• Quoted passage:
==========

Michael Mr Haney Bailey bonhommie-man at live.com
Thu Nov 8 20:25:06 CST 2007


The art things, I forget if there is a color tab for that, are 
overwhelmingly present in this chapter.
 
More so than in any chapter since the last time HP appeared lengthily
(omitting the NY getaway, I guess) -- 
if characters to some degree embody ideas,
then HP -> art
FV -> capitalism('s excesses)   WT-> militant labor, or "revolution"
CL-> espionage/secrecy
 
but enough of that, I have a different, possibly equally staggeringly
obvious observation that's been percolating on a back burner,
 
having to do with the subjective experience of art as described by
the painter guy (I keep wanting to call him Falco...), and 
how it falls in nicely with D&G machines: something that is an intensely
felt metaphor - "Kafka's writing machine" not meaning his typewriter exactly,
but something that exists in the realm of ideas
 
which is perceptible to the human mind/sensorium -- as is art
and the making of somebody feel/perceive something, which is the
power that the warmongers strive for with their machines of
metal and steel, but vainly because all they can do is destroy...

==========

(Records from a data collection)
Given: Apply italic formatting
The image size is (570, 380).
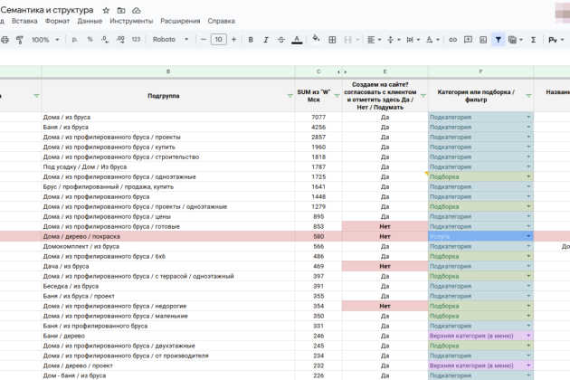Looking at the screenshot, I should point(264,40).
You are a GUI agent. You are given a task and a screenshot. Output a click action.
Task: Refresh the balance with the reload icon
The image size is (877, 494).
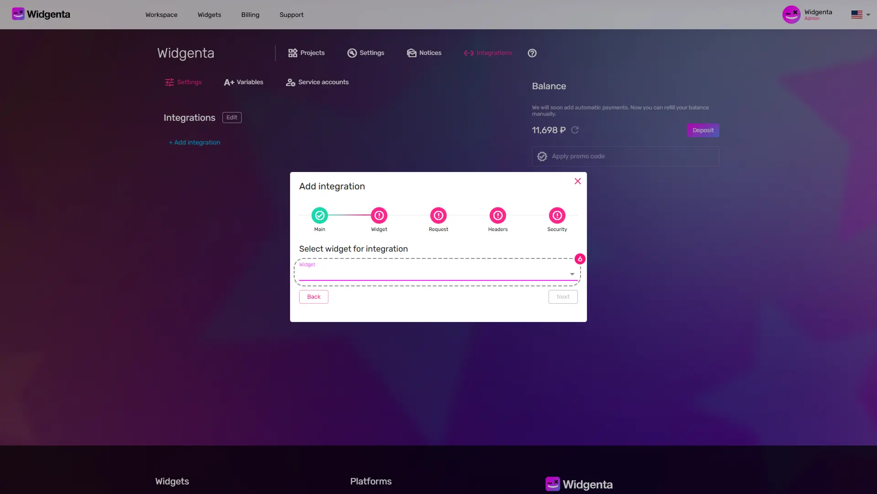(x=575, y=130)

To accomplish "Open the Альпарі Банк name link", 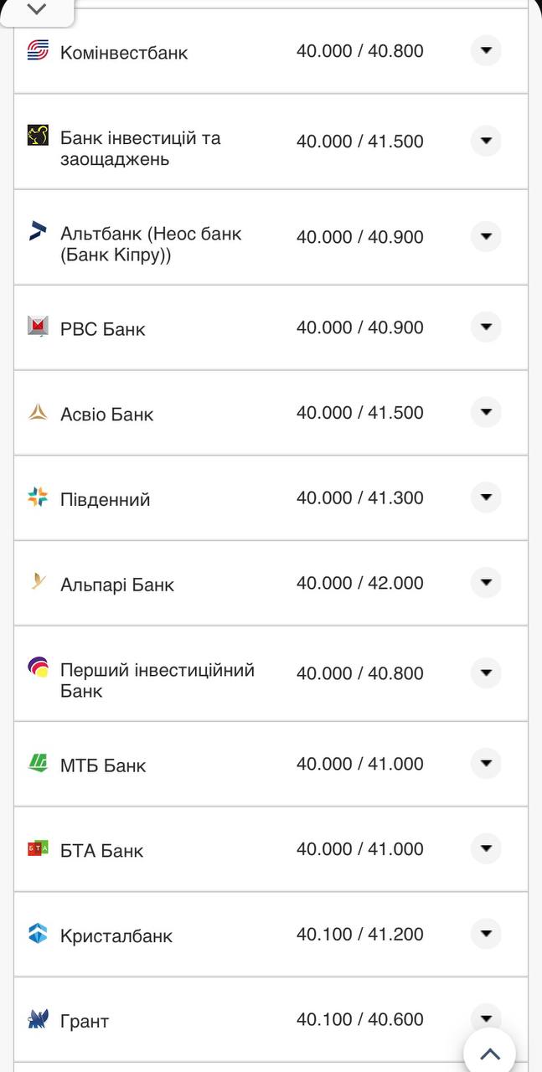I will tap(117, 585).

==========

• Given instruction 1: Rewrite the post about art from "Michael Mr Haney" up to and including "in this chapter.", using "section" in place of "chapter".
• Given instruction 2: Write the next part of the post about art, starting after its final line.

• Task answer 1:
Michael Mr Haney Bailey bonhommie-man at live.com
Thu Nov 8 20:25:06 CST 2007


The art things, I forget if there is a color tab for that, are 
overwhelmingly present in this section.

• Task answer 2:
 
but within ATD the valuation if expressed in word count, is, I think,
greater for the artistic nemesis...
 
or maybe not - comparing the length
of Umeki's and Kit's talking about the q-"weapon" versus the conversations
around "Falco's" artistry of Hell...
 
and yet U&K after talking about the physical machine end up parting, breaking up,
losing each other in the shuffle
 
whereas Dally and "Falco" and HP kind of all become closer and create
more community....as/while/after/as a result of? talking about an
artistic, very D&G type of machine
 
there's one really ambiguous phrase about HP "adding something to his
adventures" that I need to reread and look at Paul's glosses again, because
I wasn't sure if Dally and HP did sleep together...


markekohut:




Paul's focus leads me to call this section:
 
Portrait of the Artist Defining Himself. 
 
Partial parsing. The artist, this artist Hunter, is committed
to capturing lost vibrational impulses of the soul....to reimagine a 
(perhaps shared) dream...[are we meant to think of Jungian archetypes?,
our lost common humanity, a collective unconscious?].......
Be one on whom nothing is lost, wrote one real artist...Hunter echoes
that......
 
Artists should be rooted (otherwise they are just tourists..and we do know what
TRP thinks of tourists from V., at least)....
 
Artists must be rooted----perhaps like real folk should be?
 
Now the question about almost any writer who does a portrait of the artist:
How much is Hunter like TRP?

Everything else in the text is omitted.